— Begin —

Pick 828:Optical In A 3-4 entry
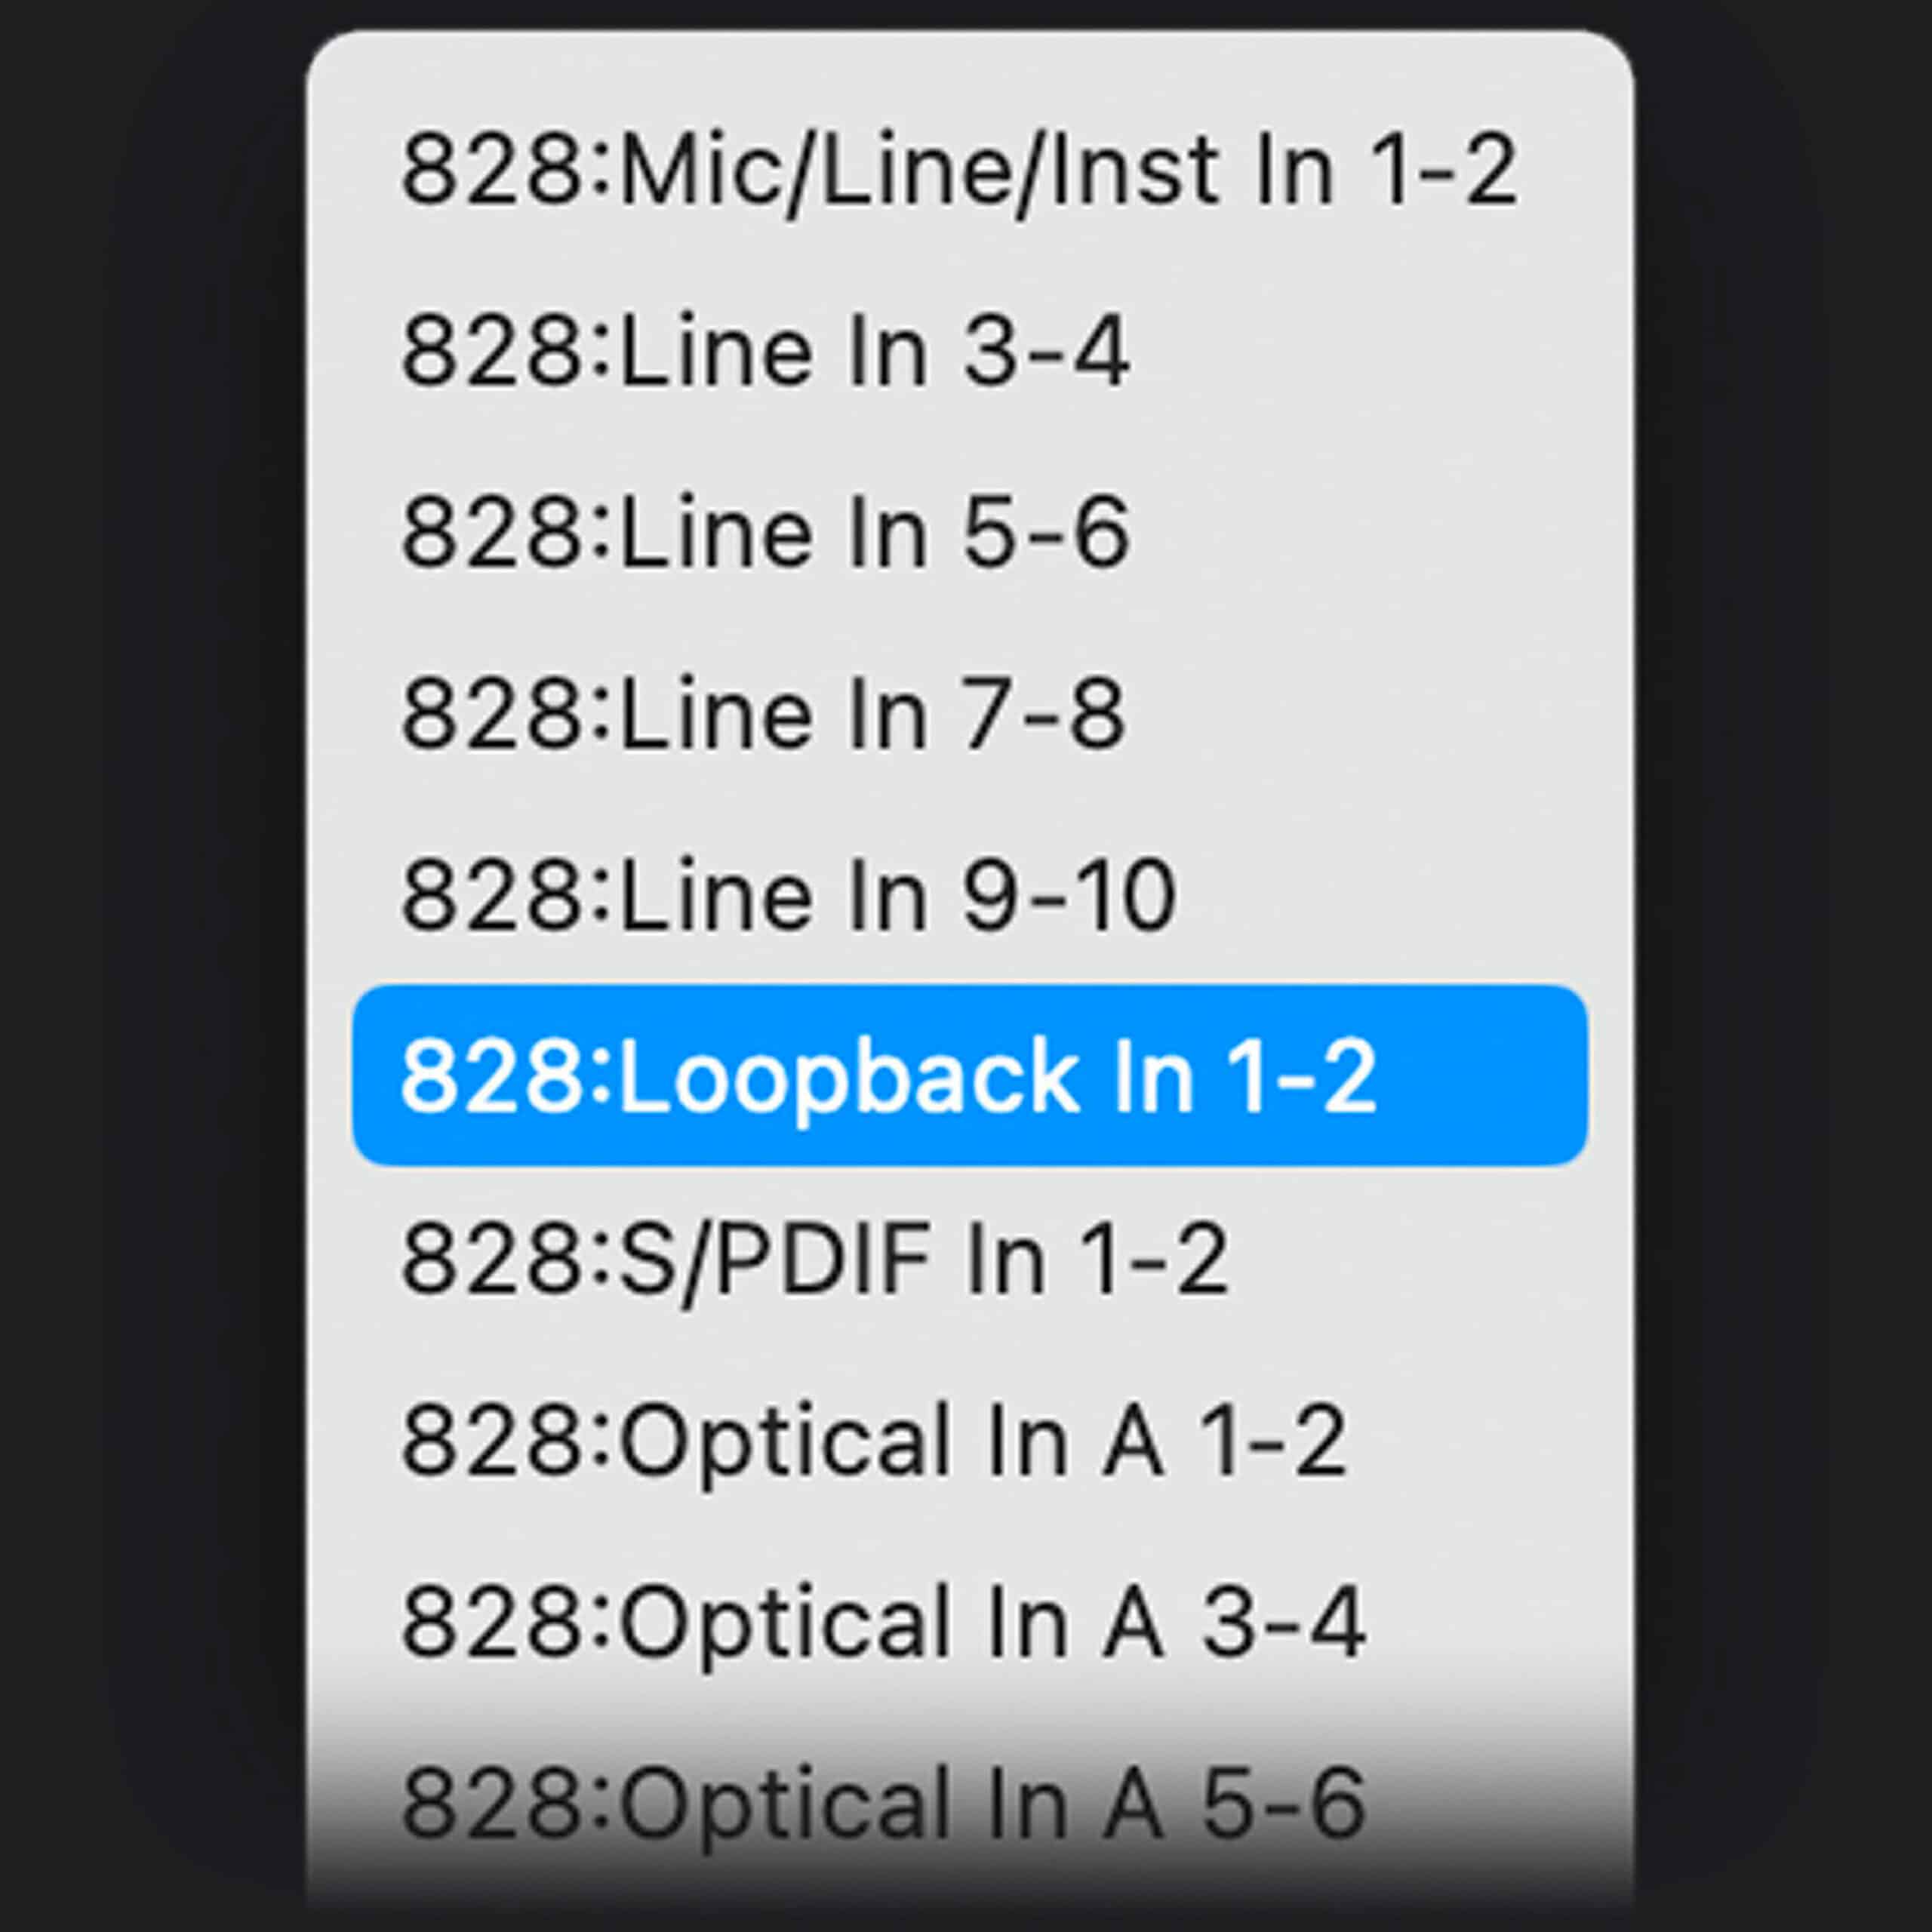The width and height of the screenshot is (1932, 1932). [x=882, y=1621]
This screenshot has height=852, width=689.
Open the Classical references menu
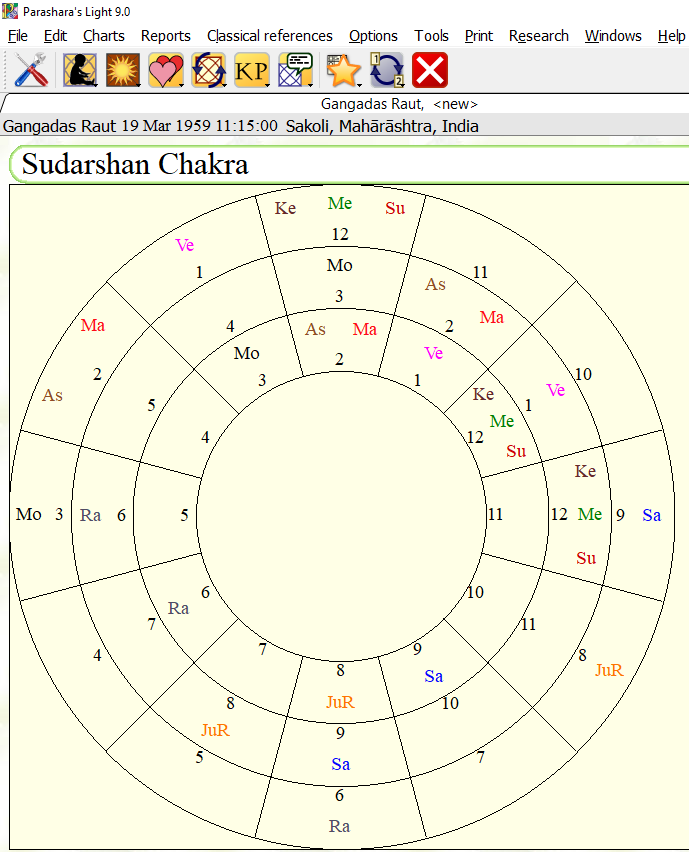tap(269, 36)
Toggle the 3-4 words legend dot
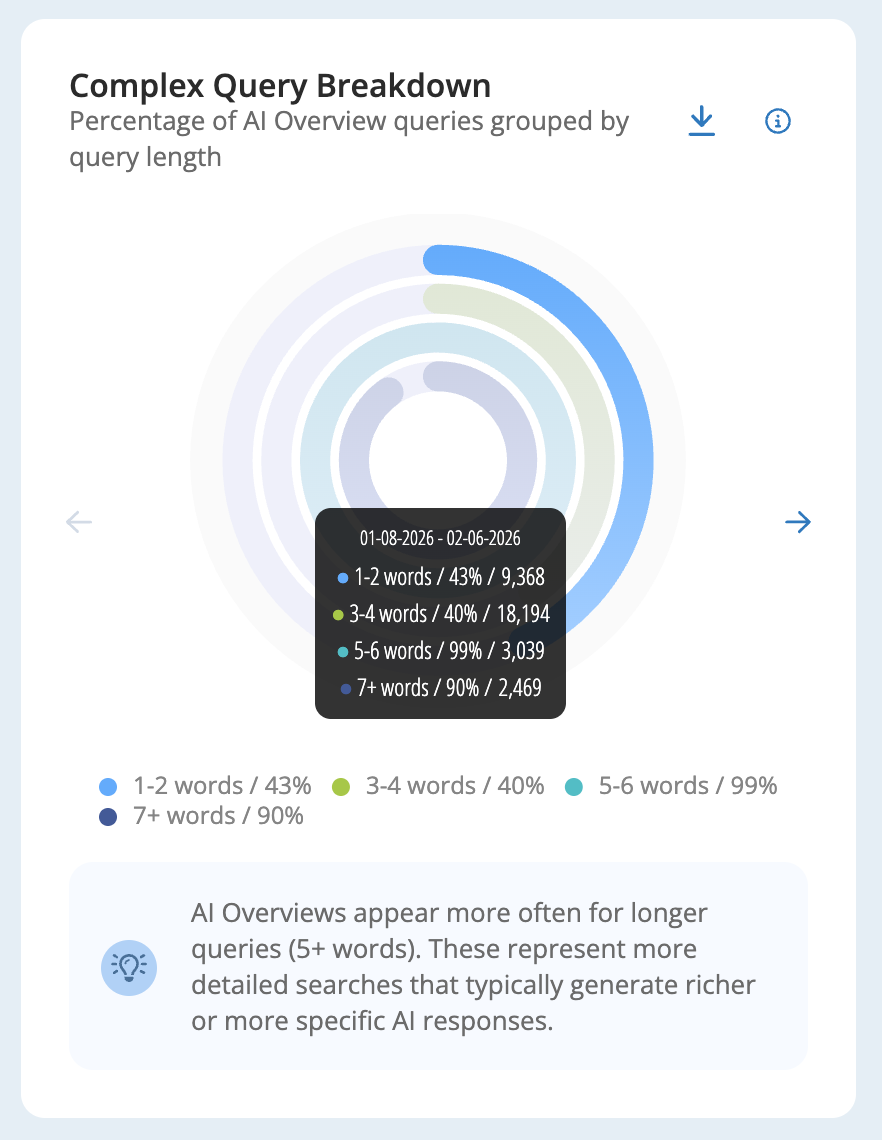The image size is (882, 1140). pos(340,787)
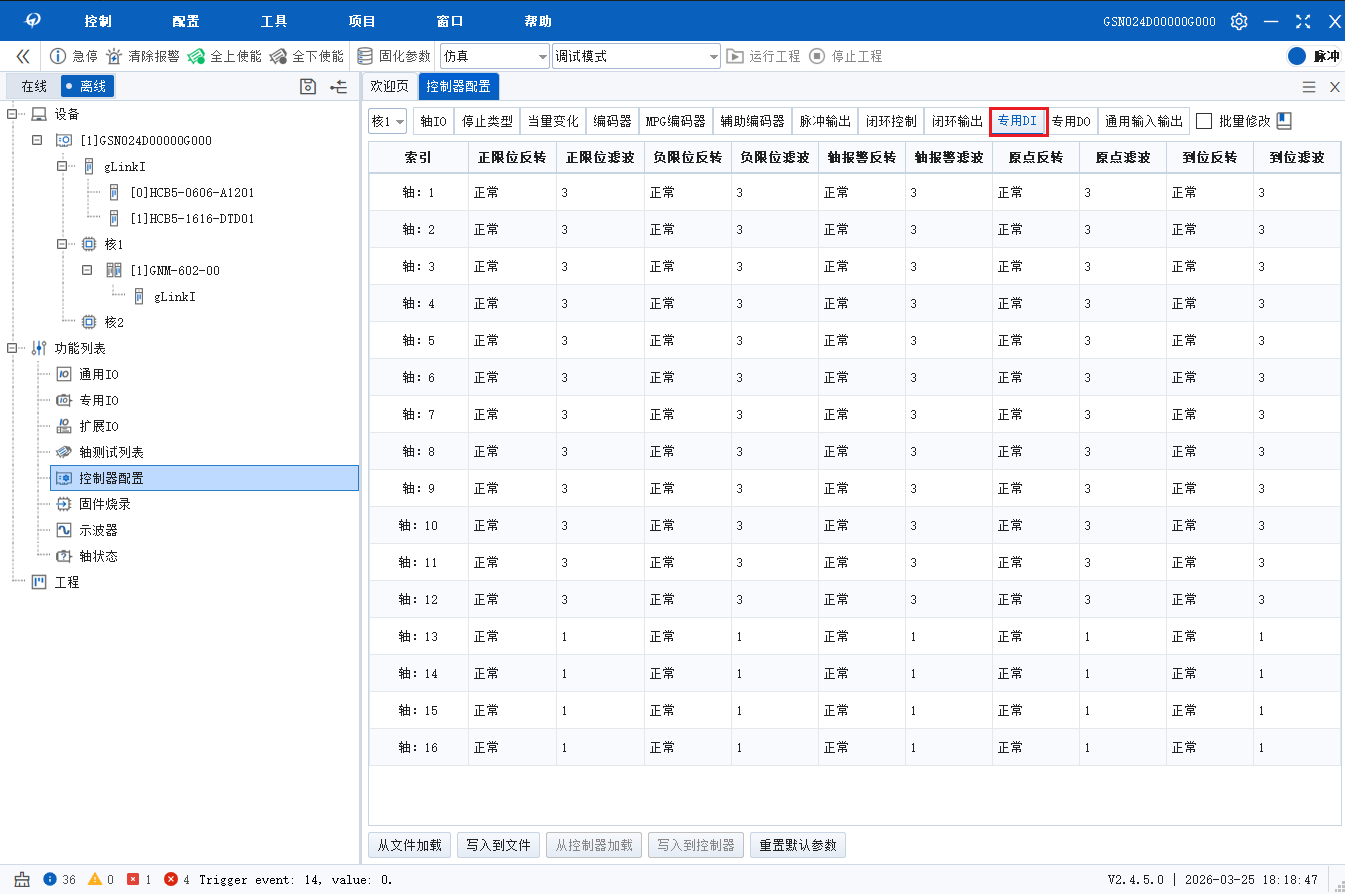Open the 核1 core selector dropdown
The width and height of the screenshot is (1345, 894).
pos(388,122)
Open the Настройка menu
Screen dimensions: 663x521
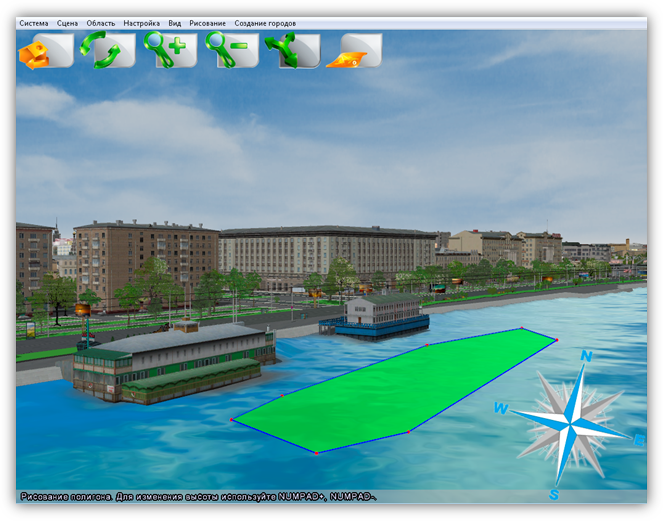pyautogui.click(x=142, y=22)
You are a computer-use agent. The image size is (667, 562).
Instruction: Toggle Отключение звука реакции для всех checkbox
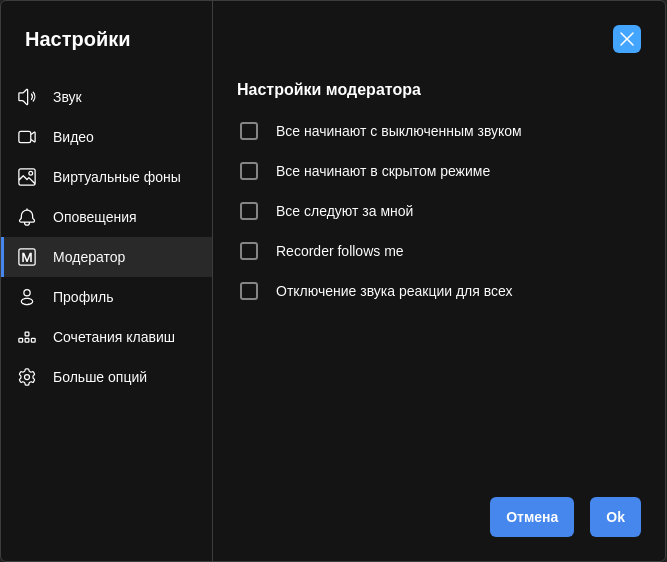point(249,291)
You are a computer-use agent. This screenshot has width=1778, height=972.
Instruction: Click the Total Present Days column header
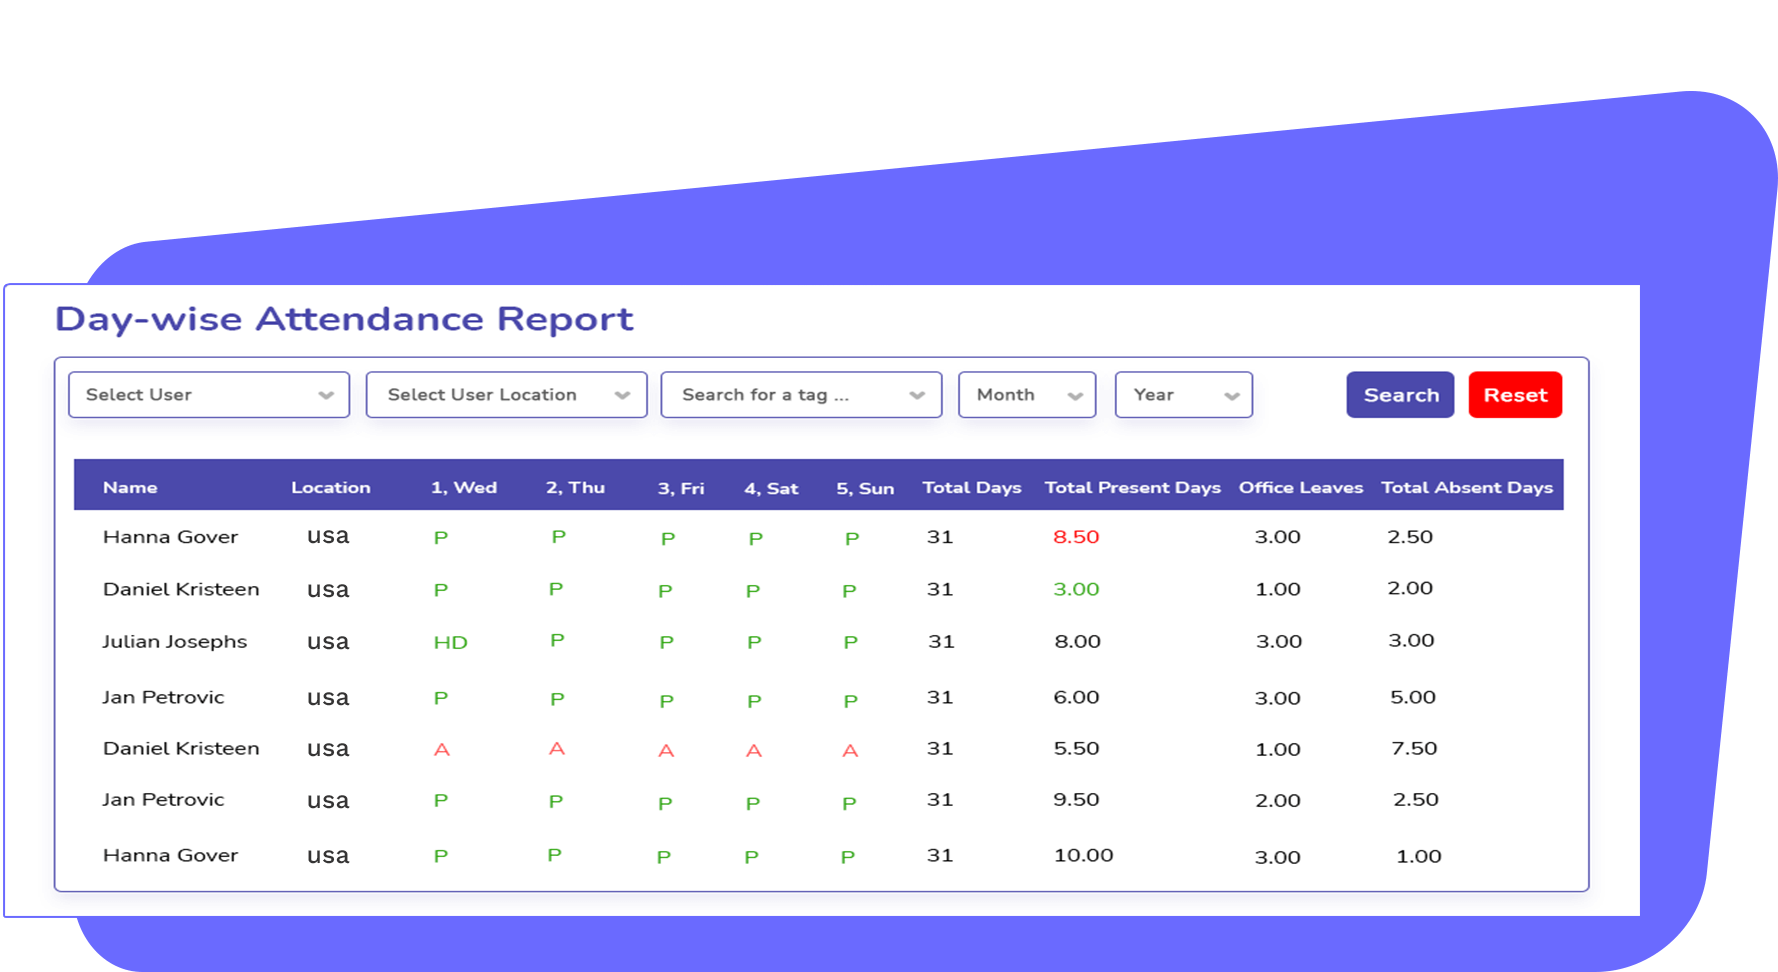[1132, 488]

— End —

Exercise:
Rewrite the stretch of records from the line containing "You are a computer-use agent. This" through the end of the records, replacing "column header" with "row label" and keeping everything else the same. Leave the pictures out of your answer.

Complete output:
You are a computer-use agent. This screenshot has width=1778, height=972.
Instruction: Click the Total Present Days row label
[1132, 488]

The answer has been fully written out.